Time's up—the end of an exam. #TimesUp—a rallying cry for women fed up with abuse. Time's up—the end of the world? On 23 January 2020, the Bulletin of the Atomic Scientists moved its metaphorical Doomsday Clock forward to 100 minutes to midnight, the closest it has ever been to midnight/the apocalypse since the clock's post–World War II creation: “Humanity continues to face two simultaneous existential dangers—nuclear war and climate change—that are compounded by a threat multiplier, cyber-enabled information warfare, that undercuts society's ability to respond.”Footnote 1 Declared BAS President and CEO Rachel Bronson, “The moment demands attention and new, creative responses.”Footnote 2

Theatre, of course, has a lot to say about time, as do the authors in this issue. Their essays explore time as it relates to birth and death, to work and play, to the days devoted to community, to the hours invested in learning new skills, to the practicalities of arguing for proper compensation, and to the many ways that performance defines individuals in life, death, and the afterlife.

In “Ex-Chromosomes: Contemporary Performance and the End of Gender,” Miriam Felton-Dansky opens by reflecting on Charlotte Perkins Gilman's 1915 novel Herland, a fantastic depiction of a world where women have existed happily without men for two millennia. Gilman's novel is a fitting springboard for Felton-Dansky's deep analysis of four twenty-first-century productions—Preparation for the Obsolescence of the Y Chromosome (2015), Mankind (2018), The End of Men; An Ode to Ocean (2016), and Future St. (2017)—each of which “contemplates gender separation or extinction in tandem with considerations of procreation, climate crisis, and the gender binary.” Felton-Dansky explores how these new works look back to “1970s gender-separatist discourse,” while envisioning a future where human extinction is no longer a fantasy.
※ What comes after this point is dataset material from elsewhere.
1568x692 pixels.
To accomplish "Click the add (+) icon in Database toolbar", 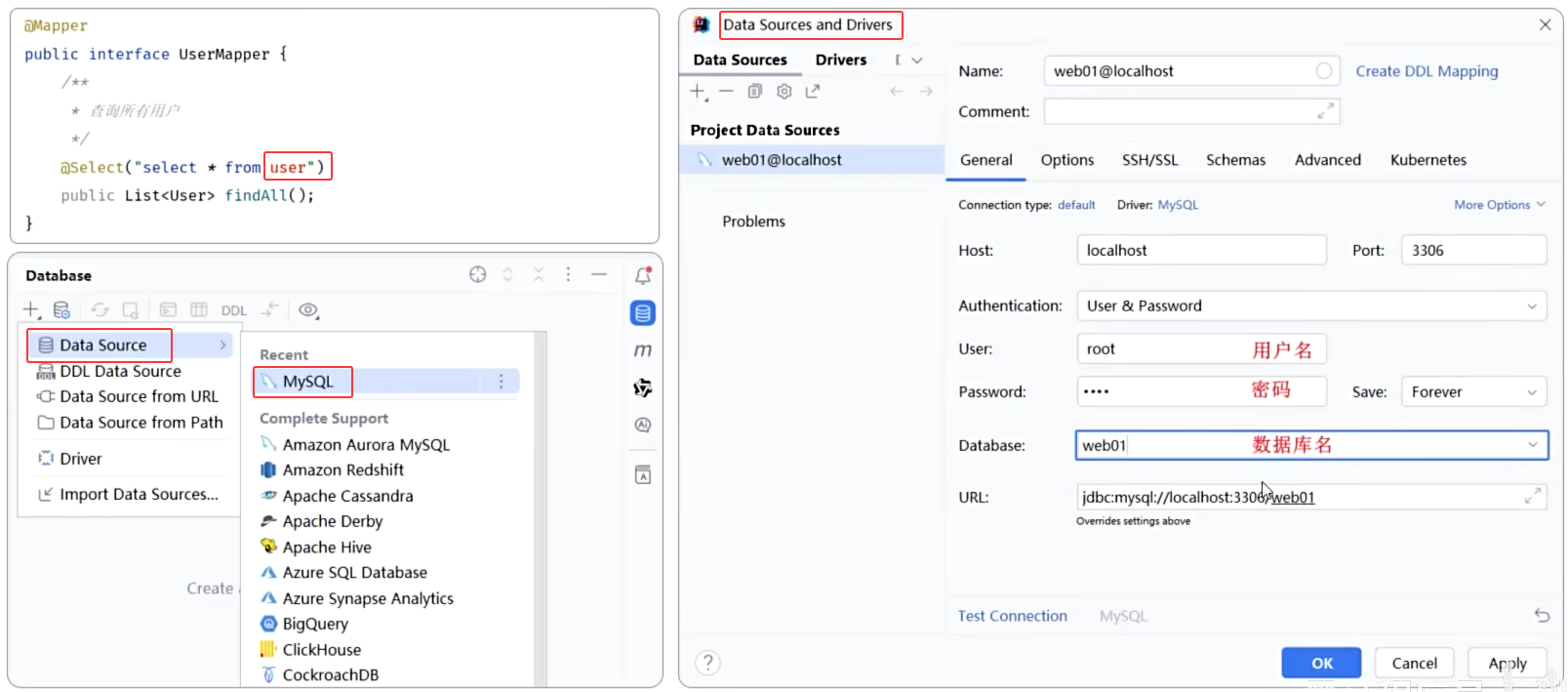I will click(x=31, y=310).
Surprisingly, Felton-Dansky finds that these plays, despite their dystopic outlook, leave room for hope and offer tools for survival.
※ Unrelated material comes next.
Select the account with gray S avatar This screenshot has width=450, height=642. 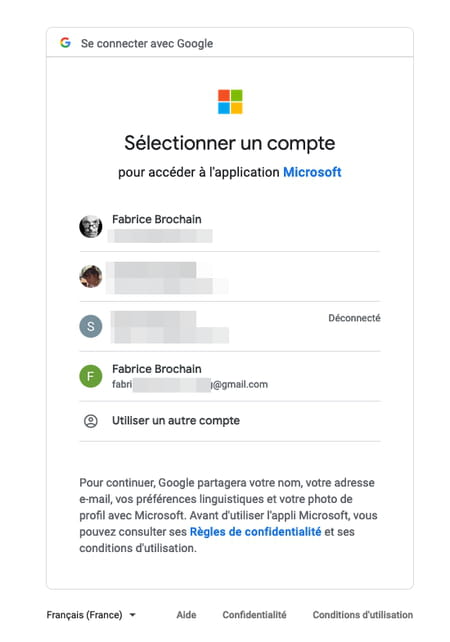pos(230,327)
Jesse Bucher investigates a different kind of ending in “Theatre and Performance in Alternative Histories of Steve Biko's Death in Detention,” focusing on the 1977 death of South African activist Steve Biko and the many performances it incited. A leader of the antiapartheid Black Consciousness movement, Biko died under suspicious circumstances while in the custody of the Security Police. Blending historical and performance studies methods, Bucher revisits the performances that followed Biko's death: from the inquest where members of the Security Police claimed that Biko had “shammed” his injuries, to later Truth and Reconciliation Commission (TRC) hearings, to the controversies surrounding recent theatre productions that retell his final days. Tracking the competing narratives that continue to swirl around Biko's death, Bucher demonstrates how frequently the language of performance was used “to help answer questions posed at the limits of historiographical explanation.”

Heidi Carolyn Feldman offers another perspective on black consciousness, performance, and time as it relates to repertoire. In “Staging Public Blackness in Mid-Twentieth-Century Peru: The Repertoires of Pancho Fierro and Cumanana,” she examines how two Afro-Peruvian performance troupes laid the groundwork for later social movements by “making blackness visible in Peru.” Building on the work of Diana Taylor, Feldman demonstrates how the Pancho Fierro company challenged dominant narratives about the disappearance of Afro-Peruvian culture and people by consulting with “black families that had preserved music and dance traditions” and producing performances that stirred feelings of nostalgia. The Cumanana troupe led by Nicomedes and Victoria Santa Cruz took a different approach to raising black consciousness and elevating Afro-Peruvian cultural achievement; their performances staged the racism that black Peruvians encountered in daily life, and in so doing forged stronger connections to a wider African diaspora.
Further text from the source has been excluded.